The big benefit of lightning is to package everything needed for training a model in one place. So why is the trainer kept separate so there are actually two things required rather than one? The explanation in the docs says engineering code in trainer, model in module. However this seems an artificial distinction and not always consistent e.g. training_step is in model yet the training loop is in trainer.

If there is some reason to keep them separate then why is it that model gets passed to the trainer fit? Is there some circumstance where one might fit the same trainer to multiple models? If not then why is model not passed to the trainer in init?

So why is the trainer kept separate so there are actually two things required rather than one?

Abstraction. Keep the engineering part in the Trainer and research part in the LightningModule. training_step defines what your model should do but the training loop is the engineering part that handles how it should be done.

Is there some circumstance where one might fit the same trainer to multiple models?


1 Like

Thanks. When would you fit the same trainer to multiple models?

not the same trainer instance but maybe to the same trainer configuration. Something like, you can define your trainer configuration and load it every time you need to try out a different model for maybe an image classification task. It doesn’t make sense to put model in Trainer init in this case.

In that case wouldn’t you create a new trainer instance each time? So why not pass it to init rather than having to pass it every time you call fit. I can’t see why you would call fit muliple times with different models because the state would be already set from the previous model.
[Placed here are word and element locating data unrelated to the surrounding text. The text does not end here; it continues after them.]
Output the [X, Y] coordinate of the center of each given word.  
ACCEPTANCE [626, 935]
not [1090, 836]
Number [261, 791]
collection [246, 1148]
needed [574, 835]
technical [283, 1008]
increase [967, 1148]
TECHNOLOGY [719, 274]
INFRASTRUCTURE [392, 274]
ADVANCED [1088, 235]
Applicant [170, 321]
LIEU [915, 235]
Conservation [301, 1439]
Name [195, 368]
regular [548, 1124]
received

Here is my attempt to adapt the LightningModule in this example to sklearn estimator-like semantics:

I added set_trainer, fit, evaluate interfaces to the LightningModule and they are used like this:

# In function cli_main
# Initialization
model = LitClassifier(args.hidden_dim, args.learning_rate)
trainer = pl.Trainer.from_argparse_args(args)
model.set_trainer(trainer)  # trainer is loosely attached to model so I wouldn't pass it in the init method

# Training + Validation
model.fit(train_loader, val_loader)    

# Test      
result = model.evaluate(test_loader)

These LightningModule methods are implemented as follows:

def set_trainer(self, trainer):
    self.trainer = trainer
def fit(self, train_loader, val_loader):
    self.trainer.fit(self, train_loader, val_loader)   
def evaluate(self, test_loader):
    result = self.trainer.test(test_dataloaders=test_loader)
    return result

The modified code actually works.

I am actually quite interested what could go wrong with this implementation. I am worried the twisted logic of the fit method might create some potential issues. I think it will not form a loop because the trainer is unaware the model has a fit method. But I don’t know whether it is also safe in other situations. For example, when saving models, will the status of the trainer also be saved?
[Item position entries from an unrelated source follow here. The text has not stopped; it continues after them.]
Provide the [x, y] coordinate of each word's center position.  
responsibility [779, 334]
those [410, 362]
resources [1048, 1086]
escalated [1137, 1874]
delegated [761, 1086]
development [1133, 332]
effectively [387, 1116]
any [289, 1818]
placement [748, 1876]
I had similar workaround which worked previously but as with any workaround is it may suddenly break and did in latest version with a pickling error. Also maybe I am missing some hidden feature where there is a benefit of passing different models to each fit. If so I would like to know what it is.
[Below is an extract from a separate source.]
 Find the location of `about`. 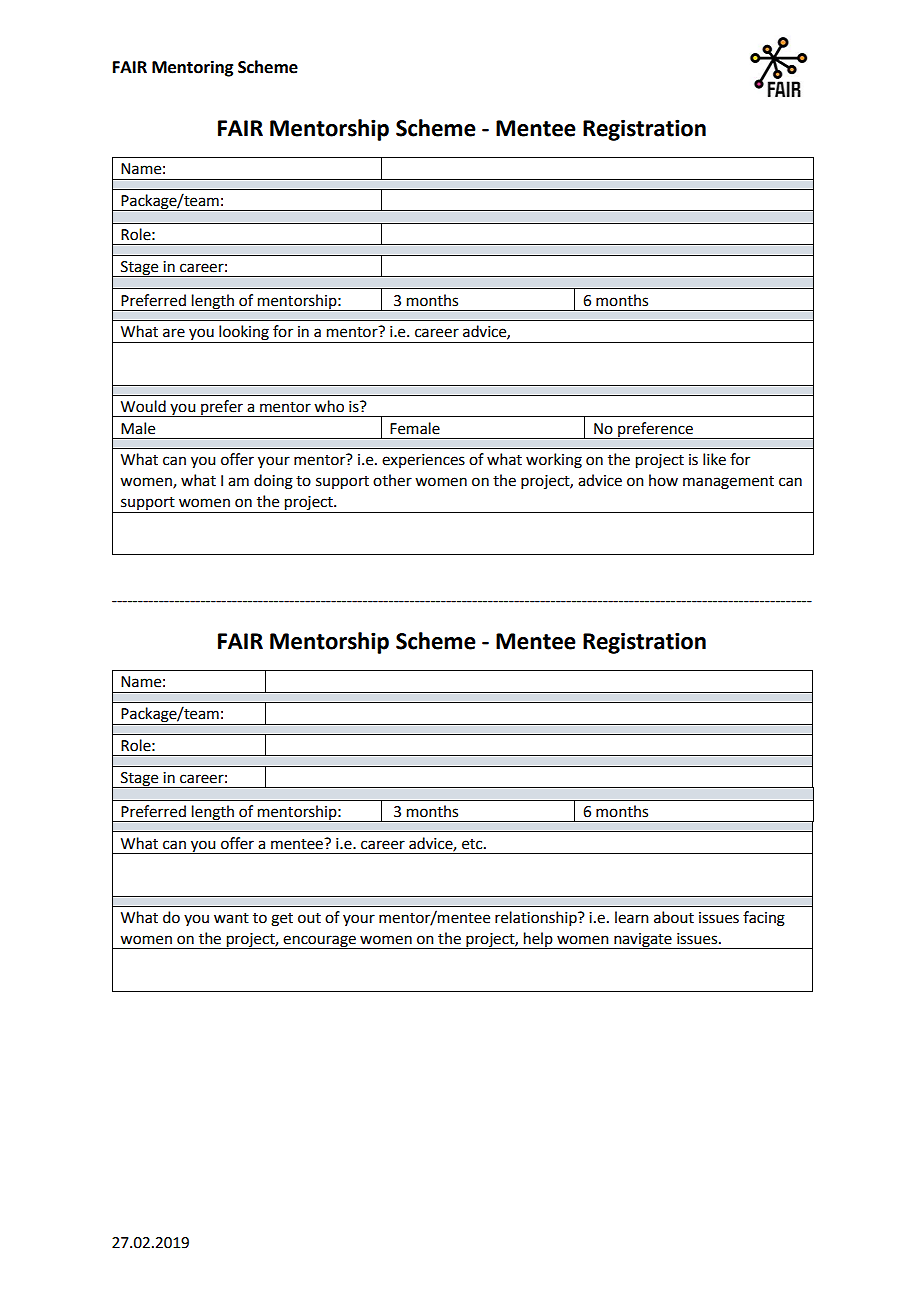

about is located at coordinates (674, 917).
class Trainer(pl.Trainer):
    def __init__(self, model, **kwargs):
        self.model = model

    def fit(self, *args, **kwargs):
        if args and args[0] is self.model:
            super().fit(*args, **kwargs)
            super().fit(self.model, *args, **kwargs)
1 Like

Agreed, I guess I didn’t think it through at that time. Yeah, won’t make sense to call the trainer.fit multiple times. Let’s just say it’s a design choice to put the model in trainer.fit along the dataloaders/datamodule.